** DATA SUPPLIED follows **

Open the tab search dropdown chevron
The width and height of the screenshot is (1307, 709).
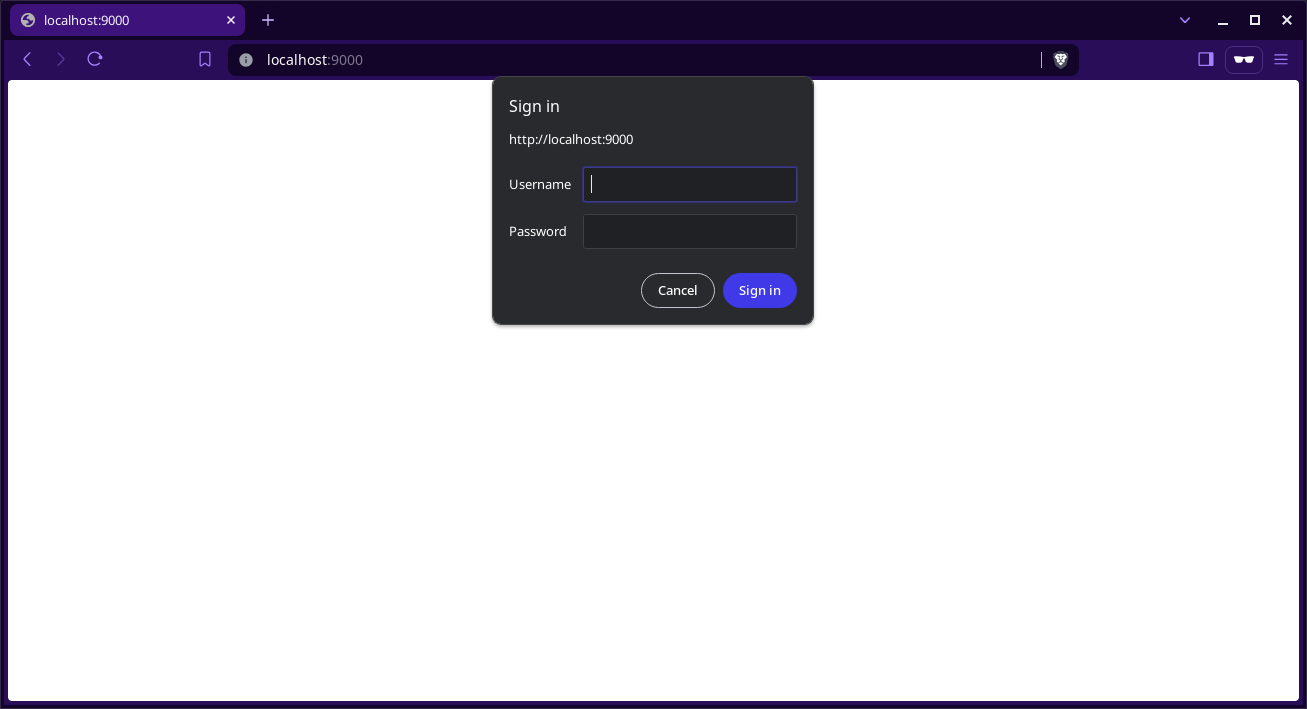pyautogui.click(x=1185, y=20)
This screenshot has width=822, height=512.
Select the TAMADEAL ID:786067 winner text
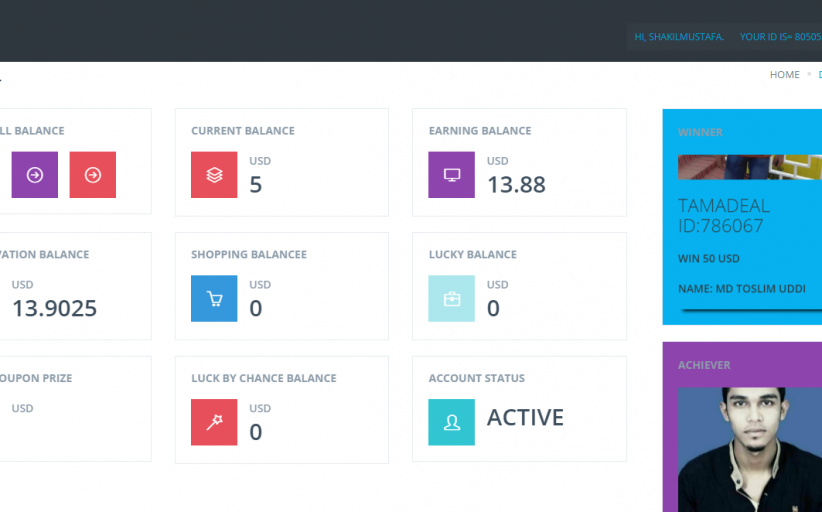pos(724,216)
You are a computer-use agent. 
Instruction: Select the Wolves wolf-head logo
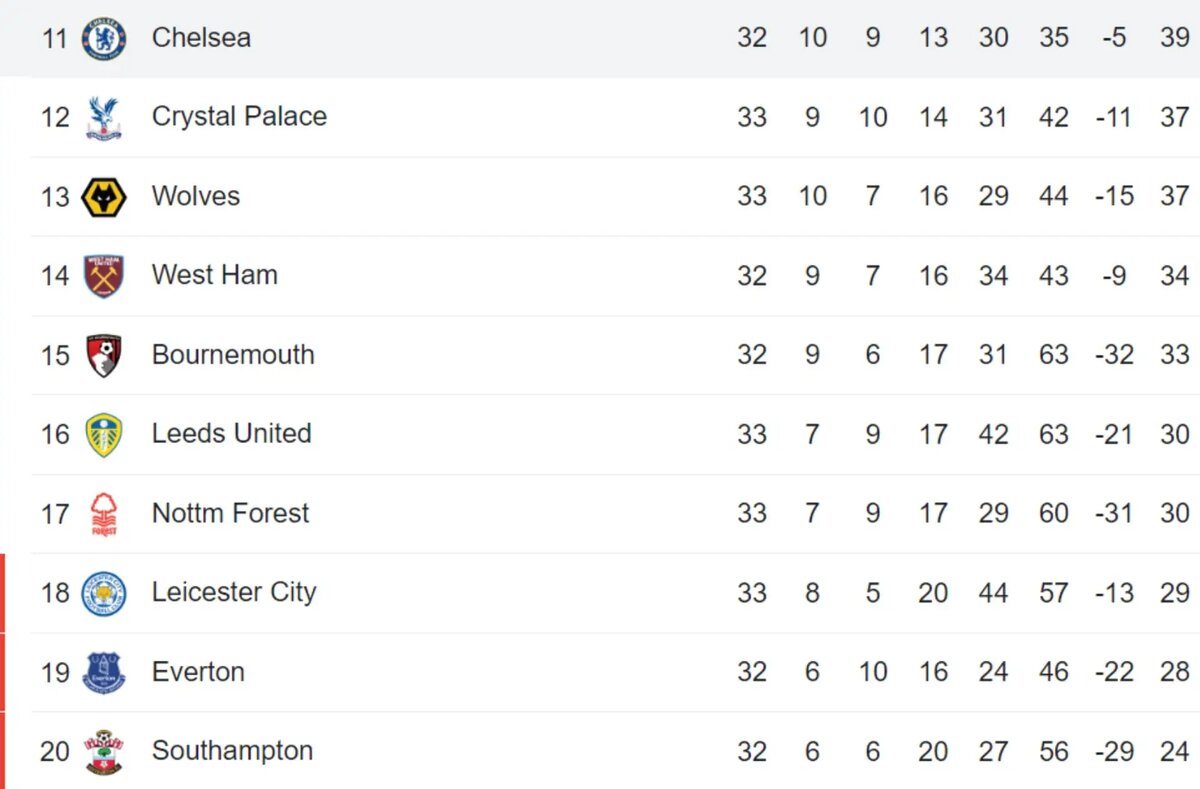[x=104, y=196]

** End of DATA SUPPLIED **

## [WHAT TO PRODUCE]
Transcribe exactly the lines that run from the first line of the records above through the line with "You are a computer-use agent.", and include both of those lines; pictures stay out.

## [COMPLETED TASK]
Open the tab search dropdown chevron
The width and height of the screenshot is (1307, 709).
pyautogui.click(x=1185, y=20)
This screenshot has width=822, height=512.
Select the TAMADEAL ID:786067 winner text
pos(724,216)
You are a computer-use agent. 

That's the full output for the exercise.